CRM (Customer Relationship Management) data mining refers to the process of researching customer relationship databases and analyzing the data collected on customer behavior. This data helps marketers better focus their campaigns, which leads to increased customer retention and sales. CRM data mining is also known as data exploration and knowledge discovery. There are two main categories associated with data mining: descriptive analytics and predictive modeling.
Descriptive analytics uses segmentation and clustering to better analyze a particular pattern of behavior among a particular group of customers. Customers can be grouped by gender, age, race and other categories. The main goal of a segment is to provide the marketer with a group of similar customers in order to more effectively mine data for useful insights.
Clustering aggregates groups of segments. Each cluster is mutually exclusive and is characterized by a set of predetermined characteristics. For example, a cluster might include women aged 18 to 25 who purchased a particular nail polish during the last two weeks of December 2010. This is an example of qualitative CRM data mining.
In nonexclusive segments, another form of descriptive analytics, one particular set of customer behaviors leads to an entirely new set of behaviors. For example, a group of clients might spend a significant amount of money on spa services, but not spend a lot of money on related services such as salon and hair care. This type of CRM data mining requires more advanced statistical analysis than basic segmentation.

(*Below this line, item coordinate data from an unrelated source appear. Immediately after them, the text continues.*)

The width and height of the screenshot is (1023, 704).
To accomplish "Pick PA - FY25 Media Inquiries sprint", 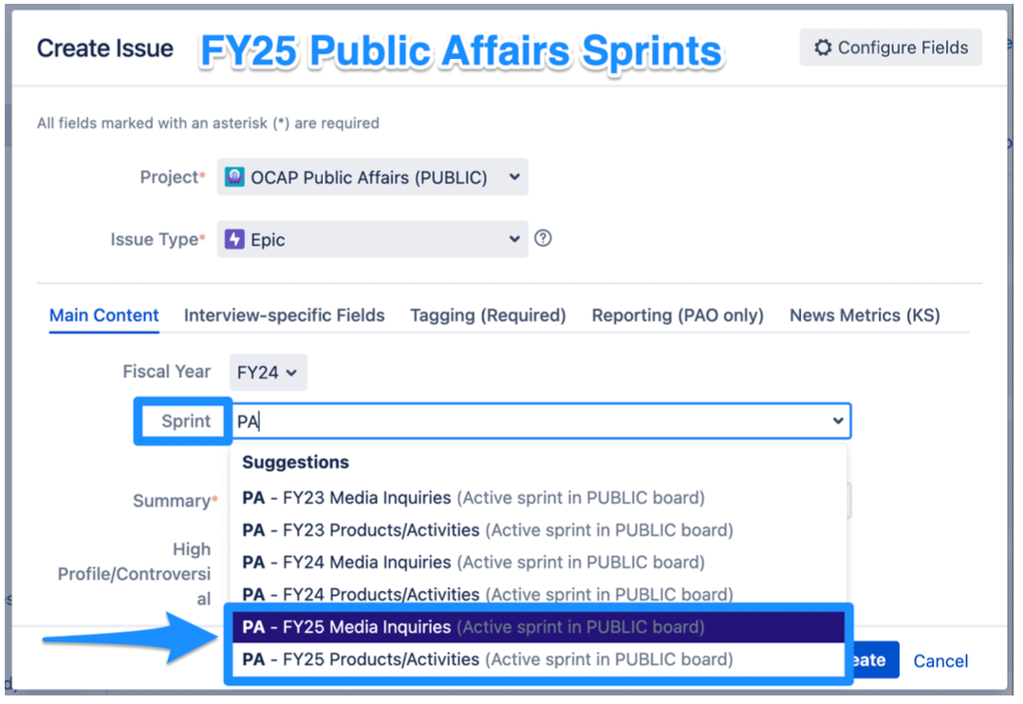I will coord(473,627).
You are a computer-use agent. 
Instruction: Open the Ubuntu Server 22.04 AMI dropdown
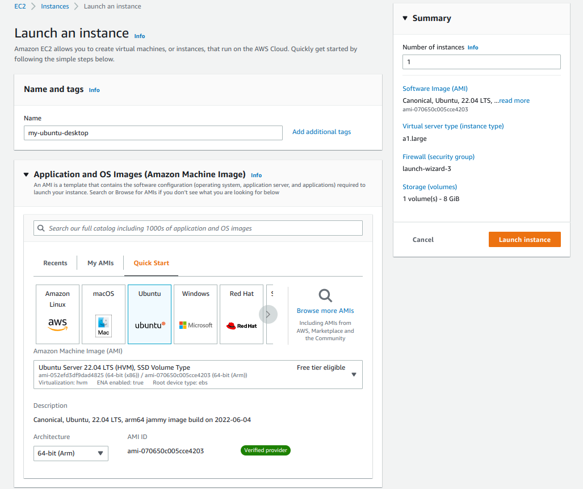coord(352,374)
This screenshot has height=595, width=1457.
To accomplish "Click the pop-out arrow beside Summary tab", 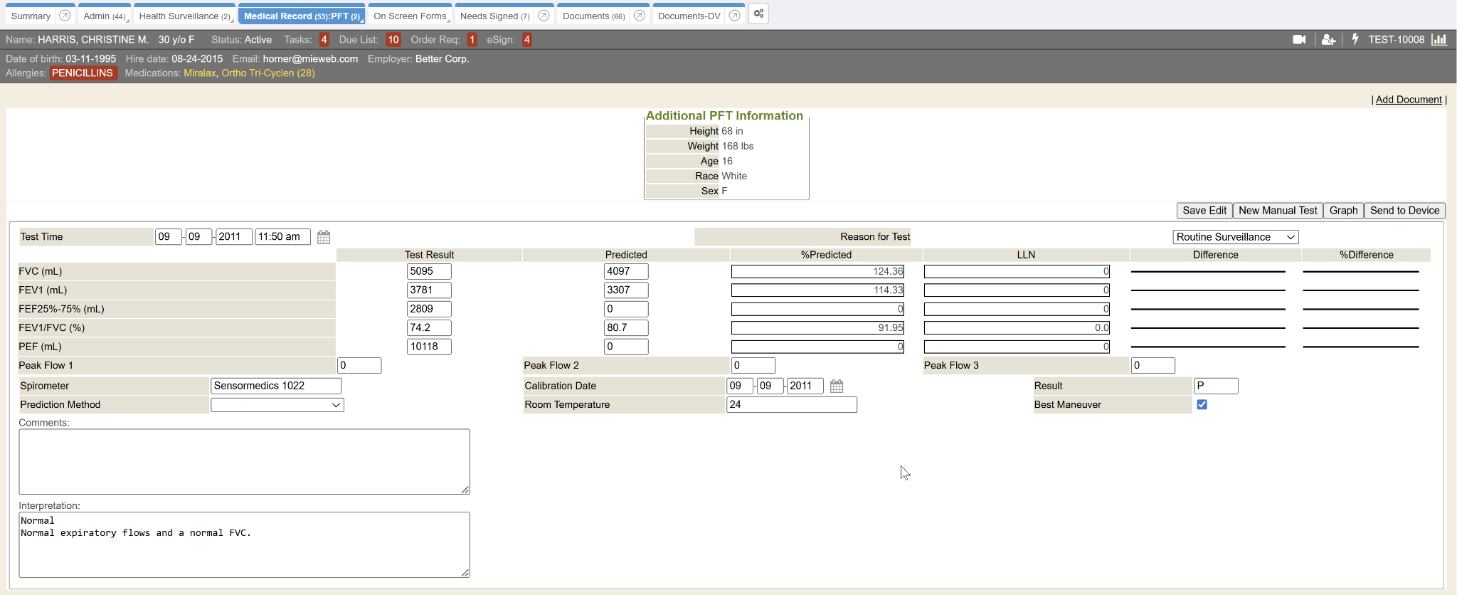I will click(x=65, y=16).
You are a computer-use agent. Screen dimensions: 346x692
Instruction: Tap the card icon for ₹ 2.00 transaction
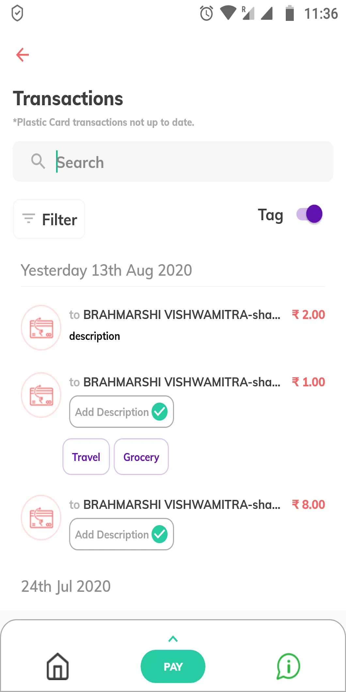[x=41, y=328]
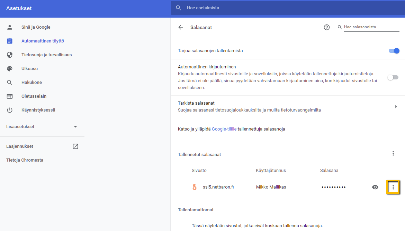Click the ssl5.netbaron.fi site favicon
Screen dimensions: 405x231
[x=195, y=187]
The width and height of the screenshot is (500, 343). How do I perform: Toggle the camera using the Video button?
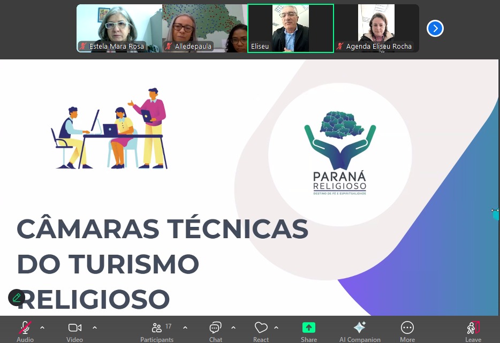point(74,328)
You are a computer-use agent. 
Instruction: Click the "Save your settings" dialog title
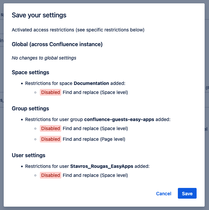(39, 15)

Predictive modeling is the more popular of the two CRM data mining categories. Measures the degree of correlation between two factors of customer behavior and the statistical reliability of that correlation. The predictive model is built using a data mining application that assigns scores to each customer, indicating the likelihood that the customer will behave the same way in the future. For example, the model can help a marketer determine the likelihood that a married male customer between the ages of 31 and 42 with children will purchase a particular brand of lawn mower within the next six months.

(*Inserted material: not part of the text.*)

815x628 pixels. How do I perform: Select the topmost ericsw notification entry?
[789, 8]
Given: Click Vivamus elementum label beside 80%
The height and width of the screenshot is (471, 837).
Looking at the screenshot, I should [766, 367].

Specificity is very important in CRM data mining using predictive models. There are different types of methods used for this purpose. A univariate model compares a single variable to several other variables to determine the relationship with the highest correlation. Chi-square automatic interaction detection (CHAID) and classification and regression tree (CART) analysis models show decision trees, where one variable causes one or more variables to instantiate. A multivariate regression model tests several variables against each other to evaluate possible correlations.